Though Rogers tried to drive off, IPRA investigators determined that he was not a threat to Smith when the officer shot at the SUV.

“The physical evidence supports that Officer A was not in the path of the vehicle at the time he fired,” its report says. “The preponderance of the evidence leads (the investigator) to conclude that Officer A had moved out of the vehicle’s path, yet still fired his weapon.

“Officer A’s use of deadly force is therefore objectively unreasonable, and a violation of policy.”

Golatte was shot in the side when he tried to drive away from officers who tried to stop him after they said they saw him make a drug buy in Roseland. They said Golatte refused to get out of his SUV and backed into an unmarked squad car as he tried to get away.
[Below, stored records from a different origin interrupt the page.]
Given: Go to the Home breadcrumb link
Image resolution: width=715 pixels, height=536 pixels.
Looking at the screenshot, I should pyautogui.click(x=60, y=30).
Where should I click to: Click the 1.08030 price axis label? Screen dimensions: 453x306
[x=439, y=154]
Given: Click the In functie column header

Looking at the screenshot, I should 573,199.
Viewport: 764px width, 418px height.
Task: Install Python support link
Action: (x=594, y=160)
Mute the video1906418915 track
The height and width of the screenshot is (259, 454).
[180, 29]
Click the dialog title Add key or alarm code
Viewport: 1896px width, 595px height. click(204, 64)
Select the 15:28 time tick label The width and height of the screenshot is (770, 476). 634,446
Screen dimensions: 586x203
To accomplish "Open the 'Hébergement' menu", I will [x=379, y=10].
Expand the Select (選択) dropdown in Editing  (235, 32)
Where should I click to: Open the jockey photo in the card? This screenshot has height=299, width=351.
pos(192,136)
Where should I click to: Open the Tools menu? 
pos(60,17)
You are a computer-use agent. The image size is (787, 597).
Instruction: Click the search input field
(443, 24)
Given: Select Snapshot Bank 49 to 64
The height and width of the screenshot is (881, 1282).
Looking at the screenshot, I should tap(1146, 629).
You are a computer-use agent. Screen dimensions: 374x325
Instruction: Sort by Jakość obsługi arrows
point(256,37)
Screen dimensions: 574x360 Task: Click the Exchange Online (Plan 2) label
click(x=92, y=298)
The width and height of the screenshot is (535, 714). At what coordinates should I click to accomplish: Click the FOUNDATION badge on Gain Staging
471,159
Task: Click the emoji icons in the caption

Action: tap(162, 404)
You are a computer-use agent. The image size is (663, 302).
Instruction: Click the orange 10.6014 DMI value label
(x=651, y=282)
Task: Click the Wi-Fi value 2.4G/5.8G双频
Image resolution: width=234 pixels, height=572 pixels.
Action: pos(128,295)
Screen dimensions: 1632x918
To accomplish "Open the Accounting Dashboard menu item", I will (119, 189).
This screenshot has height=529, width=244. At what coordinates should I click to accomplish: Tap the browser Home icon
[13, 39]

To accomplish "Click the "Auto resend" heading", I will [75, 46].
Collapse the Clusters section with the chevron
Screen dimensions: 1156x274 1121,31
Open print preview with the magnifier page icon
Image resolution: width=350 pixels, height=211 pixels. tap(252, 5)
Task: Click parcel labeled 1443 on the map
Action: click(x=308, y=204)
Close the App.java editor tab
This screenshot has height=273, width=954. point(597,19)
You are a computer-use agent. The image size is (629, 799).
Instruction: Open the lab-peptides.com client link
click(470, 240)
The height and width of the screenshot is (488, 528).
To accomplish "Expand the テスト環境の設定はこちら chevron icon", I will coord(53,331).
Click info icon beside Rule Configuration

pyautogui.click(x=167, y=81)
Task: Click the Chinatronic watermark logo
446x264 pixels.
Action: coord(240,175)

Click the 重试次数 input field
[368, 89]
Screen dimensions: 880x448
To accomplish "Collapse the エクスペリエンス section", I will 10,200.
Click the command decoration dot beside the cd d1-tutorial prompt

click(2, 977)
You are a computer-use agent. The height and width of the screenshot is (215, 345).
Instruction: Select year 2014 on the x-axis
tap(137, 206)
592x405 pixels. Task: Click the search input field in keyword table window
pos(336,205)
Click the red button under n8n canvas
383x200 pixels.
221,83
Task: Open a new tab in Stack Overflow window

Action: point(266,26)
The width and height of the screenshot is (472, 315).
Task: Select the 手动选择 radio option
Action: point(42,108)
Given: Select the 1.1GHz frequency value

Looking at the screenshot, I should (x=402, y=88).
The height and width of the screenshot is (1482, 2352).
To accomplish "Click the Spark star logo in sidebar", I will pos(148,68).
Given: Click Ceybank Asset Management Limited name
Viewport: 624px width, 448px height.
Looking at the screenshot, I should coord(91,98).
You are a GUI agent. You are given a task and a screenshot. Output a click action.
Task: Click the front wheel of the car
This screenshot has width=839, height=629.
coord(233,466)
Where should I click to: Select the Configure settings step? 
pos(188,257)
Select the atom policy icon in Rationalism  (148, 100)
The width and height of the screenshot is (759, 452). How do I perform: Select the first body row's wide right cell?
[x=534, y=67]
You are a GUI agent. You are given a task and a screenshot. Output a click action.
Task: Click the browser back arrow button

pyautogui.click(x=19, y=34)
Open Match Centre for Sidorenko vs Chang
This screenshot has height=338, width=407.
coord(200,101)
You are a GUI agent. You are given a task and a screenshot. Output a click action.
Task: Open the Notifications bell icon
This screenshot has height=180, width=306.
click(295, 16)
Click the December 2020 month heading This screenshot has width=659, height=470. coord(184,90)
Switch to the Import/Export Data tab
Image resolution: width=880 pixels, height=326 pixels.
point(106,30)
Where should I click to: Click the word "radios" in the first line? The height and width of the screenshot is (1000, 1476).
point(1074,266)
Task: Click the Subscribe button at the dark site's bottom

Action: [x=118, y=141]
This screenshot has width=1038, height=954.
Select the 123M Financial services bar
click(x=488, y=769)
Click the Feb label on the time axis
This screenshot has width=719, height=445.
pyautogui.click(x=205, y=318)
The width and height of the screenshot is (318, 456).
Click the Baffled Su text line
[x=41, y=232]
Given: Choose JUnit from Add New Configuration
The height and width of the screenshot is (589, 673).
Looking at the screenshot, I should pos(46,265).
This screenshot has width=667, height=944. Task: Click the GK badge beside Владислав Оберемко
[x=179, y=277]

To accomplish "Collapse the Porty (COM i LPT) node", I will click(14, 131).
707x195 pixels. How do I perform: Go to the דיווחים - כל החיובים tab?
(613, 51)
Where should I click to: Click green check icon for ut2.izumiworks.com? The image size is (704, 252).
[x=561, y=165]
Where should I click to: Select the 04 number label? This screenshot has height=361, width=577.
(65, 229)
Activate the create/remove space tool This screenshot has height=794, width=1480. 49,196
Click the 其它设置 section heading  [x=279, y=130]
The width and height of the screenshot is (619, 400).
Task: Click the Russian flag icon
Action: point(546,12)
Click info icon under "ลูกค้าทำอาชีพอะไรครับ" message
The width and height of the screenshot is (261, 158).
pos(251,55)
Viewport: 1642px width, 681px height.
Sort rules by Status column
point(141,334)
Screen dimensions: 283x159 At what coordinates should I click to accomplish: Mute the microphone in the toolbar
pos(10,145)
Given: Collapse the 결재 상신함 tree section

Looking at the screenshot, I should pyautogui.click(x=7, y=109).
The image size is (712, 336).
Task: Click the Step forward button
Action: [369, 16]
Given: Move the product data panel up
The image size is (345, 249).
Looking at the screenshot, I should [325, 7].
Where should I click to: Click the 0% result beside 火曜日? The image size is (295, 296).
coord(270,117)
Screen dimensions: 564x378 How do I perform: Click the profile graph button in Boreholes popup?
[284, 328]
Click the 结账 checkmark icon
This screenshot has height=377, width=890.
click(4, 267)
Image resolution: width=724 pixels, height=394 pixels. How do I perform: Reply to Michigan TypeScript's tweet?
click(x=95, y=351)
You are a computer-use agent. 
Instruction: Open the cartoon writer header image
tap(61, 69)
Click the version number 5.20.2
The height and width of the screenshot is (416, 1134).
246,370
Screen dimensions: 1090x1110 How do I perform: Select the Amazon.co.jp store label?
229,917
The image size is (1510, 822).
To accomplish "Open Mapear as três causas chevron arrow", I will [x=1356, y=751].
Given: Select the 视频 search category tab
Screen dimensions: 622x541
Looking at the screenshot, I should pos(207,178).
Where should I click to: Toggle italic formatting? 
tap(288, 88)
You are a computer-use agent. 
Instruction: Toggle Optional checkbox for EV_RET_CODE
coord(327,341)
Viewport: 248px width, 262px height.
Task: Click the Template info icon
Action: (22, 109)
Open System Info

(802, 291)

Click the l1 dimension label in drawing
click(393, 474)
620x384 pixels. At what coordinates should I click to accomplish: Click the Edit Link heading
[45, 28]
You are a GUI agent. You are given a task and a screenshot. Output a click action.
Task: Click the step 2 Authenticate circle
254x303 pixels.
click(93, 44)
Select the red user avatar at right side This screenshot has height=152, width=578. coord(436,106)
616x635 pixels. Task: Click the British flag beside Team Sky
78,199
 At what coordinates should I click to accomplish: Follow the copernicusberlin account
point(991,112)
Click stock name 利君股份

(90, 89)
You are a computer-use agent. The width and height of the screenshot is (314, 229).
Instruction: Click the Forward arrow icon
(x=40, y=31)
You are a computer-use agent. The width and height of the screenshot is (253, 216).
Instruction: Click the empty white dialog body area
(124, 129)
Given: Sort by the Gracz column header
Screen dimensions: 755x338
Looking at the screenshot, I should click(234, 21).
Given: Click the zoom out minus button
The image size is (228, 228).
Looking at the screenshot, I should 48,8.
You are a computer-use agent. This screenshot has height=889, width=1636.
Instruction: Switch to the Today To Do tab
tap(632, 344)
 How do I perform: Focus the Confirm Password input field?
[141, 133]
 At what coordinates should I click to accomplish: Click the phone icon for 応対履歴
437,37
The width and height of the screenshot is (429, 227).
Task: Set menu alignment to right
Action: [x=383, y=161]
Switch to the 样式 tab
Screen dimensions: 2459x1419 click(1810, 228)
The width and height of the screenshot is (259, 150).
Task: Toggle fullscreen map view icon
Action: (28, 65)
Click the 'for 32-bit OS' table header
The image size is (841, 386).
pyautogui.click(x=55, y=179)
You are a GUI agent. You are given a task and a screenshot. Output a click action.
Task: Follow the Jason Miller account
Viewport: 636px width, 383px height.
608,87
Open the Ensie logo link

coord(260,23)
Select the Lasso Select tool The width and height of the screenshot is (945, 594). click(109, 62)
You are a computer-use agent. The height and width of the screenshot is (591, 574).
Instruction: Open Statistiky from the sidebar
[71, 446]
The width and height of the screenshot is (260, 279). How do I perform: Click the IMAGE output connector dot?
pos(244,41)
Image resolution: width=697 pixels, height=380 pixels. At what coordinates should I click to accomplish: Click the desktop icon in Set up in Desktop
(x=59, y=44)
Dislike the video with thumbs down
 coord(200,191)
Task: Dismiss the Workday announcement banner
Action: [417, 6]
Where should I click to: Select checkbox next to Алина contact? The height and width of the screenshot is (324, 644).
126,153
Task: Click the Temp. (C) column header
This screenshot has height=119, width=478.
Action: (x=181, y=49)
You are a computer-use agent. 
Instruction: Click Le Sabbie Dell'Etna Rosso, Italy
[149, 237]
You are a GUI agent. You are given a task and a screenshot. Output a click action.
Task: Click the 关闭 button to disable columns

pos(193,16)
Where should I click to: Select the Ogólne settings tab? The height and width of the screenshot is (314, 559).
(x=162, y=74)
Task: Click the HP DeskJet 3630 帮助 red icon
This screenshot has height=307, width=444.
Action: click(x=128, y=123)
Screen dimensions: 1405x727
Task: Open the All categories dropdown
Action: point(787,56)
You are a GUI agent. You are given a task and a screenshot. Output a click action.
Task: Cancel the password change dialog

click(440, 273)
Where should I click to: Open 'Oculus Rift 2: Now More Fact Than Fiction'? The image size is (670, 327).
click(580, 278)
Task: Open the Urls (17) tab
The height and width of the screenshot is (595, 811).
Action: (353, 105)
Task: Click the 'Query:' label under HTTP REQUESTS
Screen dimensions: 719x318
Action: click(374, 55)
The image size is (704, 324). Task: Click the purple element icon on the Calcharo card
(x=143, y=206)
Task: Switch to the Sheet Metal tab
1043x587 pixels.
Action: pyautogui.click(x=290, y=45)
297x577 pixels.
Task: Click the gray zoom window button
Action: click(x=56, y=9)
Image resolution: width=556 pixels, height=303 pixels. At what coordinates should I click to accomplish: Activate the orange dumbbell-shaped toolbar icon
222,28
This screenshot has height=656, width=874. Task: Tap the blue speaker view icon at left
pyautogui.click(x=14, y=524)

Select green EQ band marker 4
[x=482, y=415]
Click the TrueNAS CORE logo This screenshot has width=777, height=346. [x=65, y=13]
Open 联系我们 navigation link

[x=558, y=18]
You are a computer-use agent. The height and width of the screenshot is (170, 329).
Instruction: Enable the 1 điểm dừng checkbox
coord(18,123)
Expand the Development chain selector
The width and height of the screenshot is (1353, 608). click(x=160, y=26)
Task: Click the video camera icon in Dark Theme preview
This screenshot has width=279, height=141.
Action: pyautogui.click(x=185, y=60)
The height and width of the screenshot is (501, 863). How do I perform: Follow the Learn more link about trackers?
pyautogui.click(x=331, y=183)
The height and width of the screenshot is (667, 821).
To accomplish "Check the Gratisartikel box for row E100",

Two CPD officers, who are not named in the reports, opened fire on Golatte’s car, striking him in the abdomen.

Bullet trajectories showed nearly all the shots were fired from angles that indicate Golatte was driving away from officers, who were a safe distance from the SUV as it pulled away, according to the IPRA report.

“This evidence suggest that, at the time the officers fired their weapons, they were positioned along the driver’s side of the vehicle as it was traveling past them, not in front of the vehicle in harm’s way,” the report says.

According to one officer’s account, after Golatte crashed his truck into a convenience store across the street, he yelled at officers, “You shot me. I’m going to sue you,” though Golatte did not appear to have filed a lawsuit in state or federal court.

The city has paid $500 million in jury awards and settlements in police misconduct cases over the past decade.

IPRA investigations have been portrayed as generally a whitewash by community activists — as well as by a panel of experts appointed by Emanuel — who have faulted the agency for the slow pace of investigations and the exceptionally rare instances in which it’s ruled shootings violated CPD policy.

Emanuel installed Sharon Fairley as head of IPRA in December, after ousting her predecessor, former federal Drug Enforcement Administration agent Scott Ando, who is named in a lawsuit by a former IPRA investigator who says he was fired because he refused to reverse findings against officers.

Emanuel’s handpicked Police Accountability Task Force issued a scathing report on CPD and IPRA earlier this year, calling the civilian oversight agency “beyond repair.” The mayor announced plans to scrap the agency and replace it.

The agency also released findings reports Thursday on five other shootings, all deemed justified.